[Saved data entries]
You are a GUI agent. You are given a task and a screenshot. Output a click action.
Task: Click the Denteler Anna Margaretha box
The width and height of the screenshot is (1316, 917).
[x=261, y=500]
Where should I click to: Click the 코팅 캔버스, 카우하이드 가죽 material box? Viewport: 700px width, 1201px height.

Task brief –
Give the number of lines in the material above that contain the word "screenshot", and reply with that number alone.

The solution –
2